→ **Your task**: Once the line containing "Gardentasun atala (123, 1597)" is found, retype it and each line after it through the last entry below, word for word, and nothing else.
--- Dataset extract Enclosed Below ---
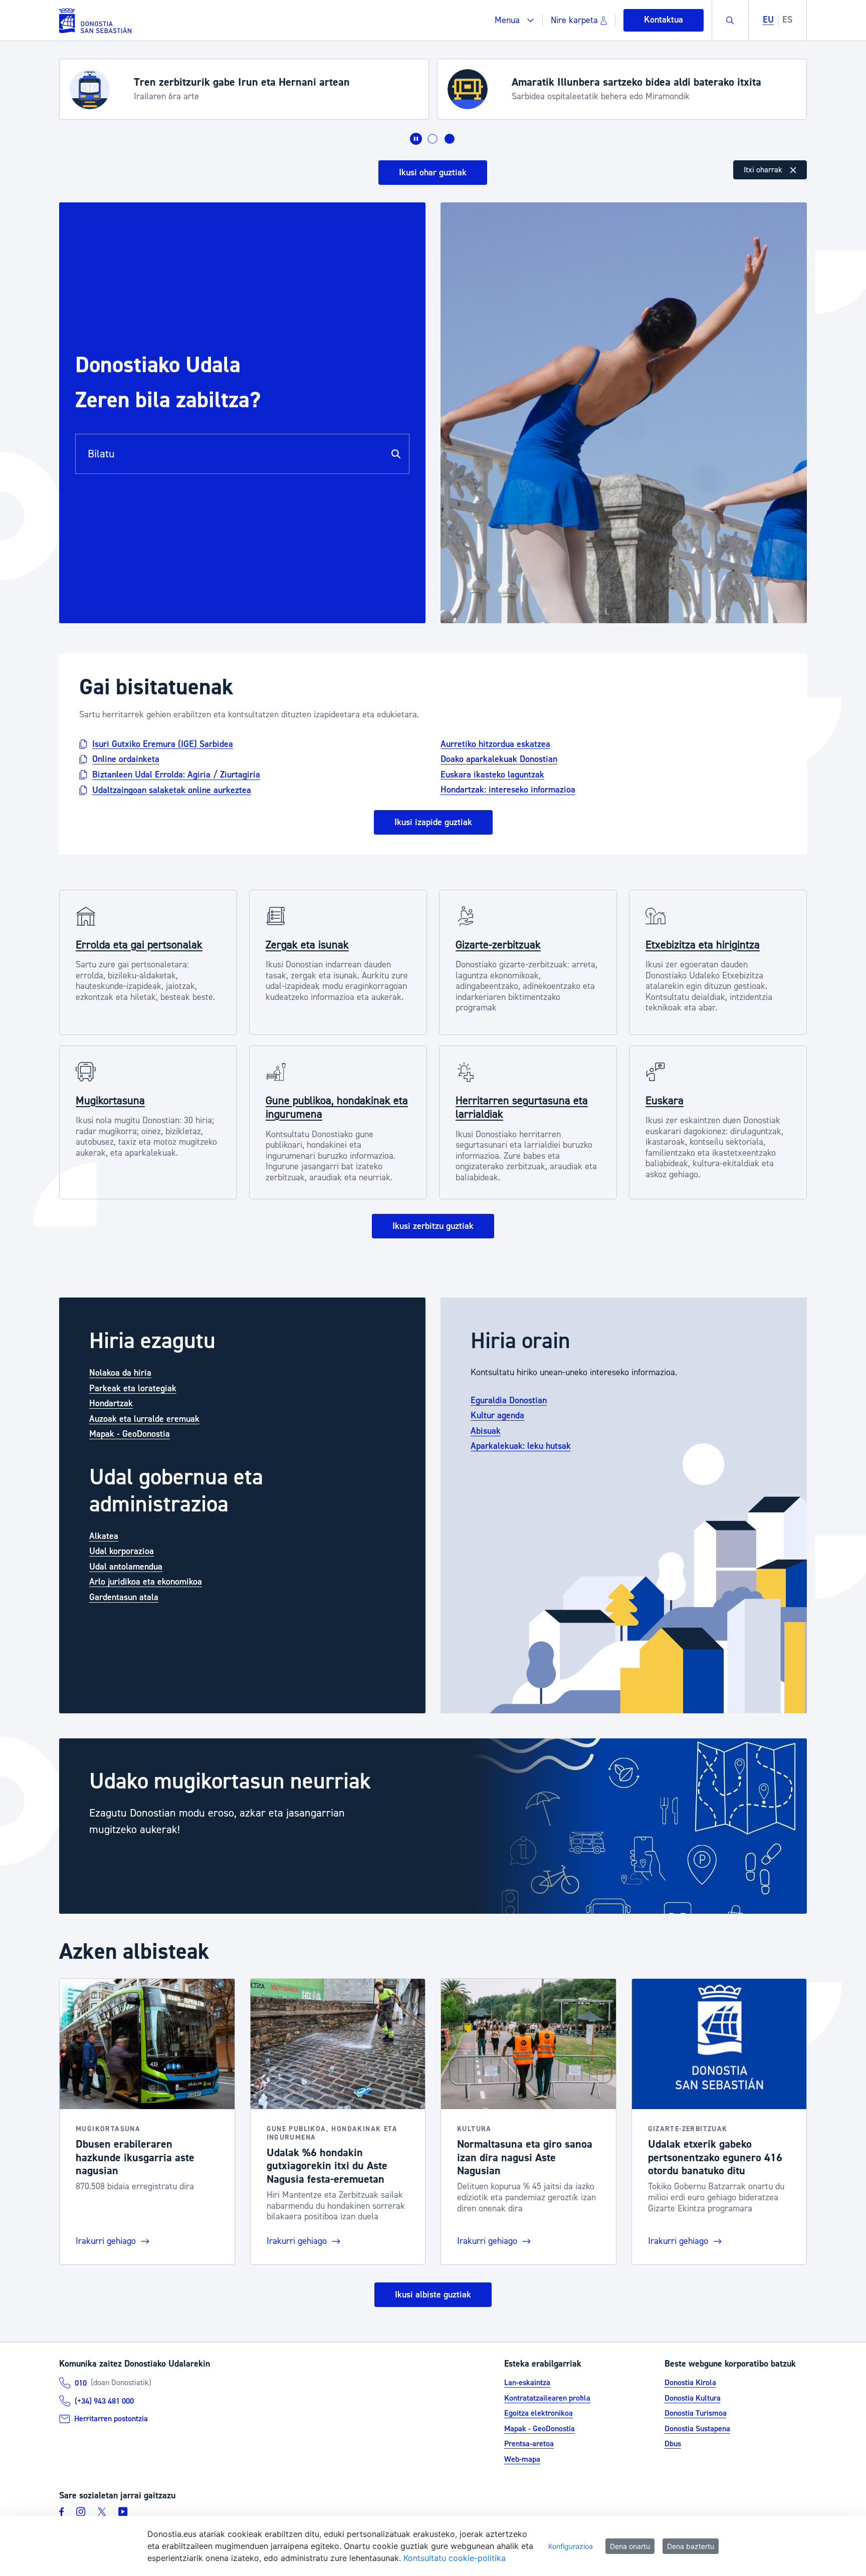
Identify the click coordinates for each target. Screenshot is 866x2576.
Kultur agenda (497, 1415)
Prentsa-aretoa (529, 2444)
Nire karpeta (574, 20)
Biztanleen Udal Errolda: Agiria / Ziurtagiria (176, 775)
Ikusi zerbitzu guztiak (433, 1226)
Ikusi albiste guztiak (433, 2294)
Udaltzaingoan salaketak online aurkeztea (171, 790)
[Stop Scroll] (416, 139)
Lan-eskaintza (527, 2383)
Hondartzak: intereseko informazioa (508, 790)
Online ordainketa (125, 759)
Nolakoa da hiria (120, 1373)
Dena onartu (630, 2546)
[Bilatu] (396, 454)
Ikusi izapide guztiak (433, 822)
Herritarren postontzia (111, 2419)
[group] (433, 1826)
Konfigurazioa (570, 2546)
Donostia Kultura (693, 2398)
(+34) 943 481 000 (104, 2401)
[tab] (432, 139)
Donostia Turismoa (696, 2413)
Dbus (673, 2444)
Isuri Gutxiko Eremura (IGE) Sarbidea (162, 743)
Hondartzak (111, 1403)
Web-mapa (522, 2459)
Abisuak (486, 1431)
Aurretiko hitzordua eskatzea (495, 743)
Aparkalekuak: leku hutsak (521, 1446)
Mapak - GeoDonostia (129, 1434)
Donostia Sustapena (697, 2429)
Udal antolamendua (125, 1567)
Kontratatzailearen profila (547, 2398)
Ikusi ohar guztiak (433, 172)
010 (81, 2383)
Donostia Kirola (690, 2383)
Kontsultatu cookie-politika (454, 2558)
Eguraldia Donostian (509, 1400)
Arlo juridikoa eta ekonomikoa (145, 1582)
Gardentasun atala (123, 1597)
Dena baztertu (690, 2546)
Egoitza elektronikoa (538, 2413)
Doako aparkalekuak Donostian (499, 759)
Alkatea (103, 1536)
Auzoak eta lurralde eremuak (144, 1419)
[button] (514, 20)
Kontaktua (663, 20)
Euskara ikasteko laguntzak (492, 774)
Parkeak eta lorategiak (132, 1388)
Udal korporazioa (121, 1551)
--- End of Enclosed Dataset extract ---
→ **Result of this exercise**:
Gardentasun atala (123, 1597)
Dena baztertu (690, 2546)
Egoitza elektronikoa (538, 2413)
Doako aparkalekuak Donostian (499, 759)
Alkatea (103, 1536)
Auzoak eta lurralde eremuak (144, 1419)
[button] (514, 20)
Kontaktua (663, 20)
Euskara ikasteko laguntzak (492, 774)
Parkeak eta lorategiak (132, 1388)
Udal korporazioa (121, 1551)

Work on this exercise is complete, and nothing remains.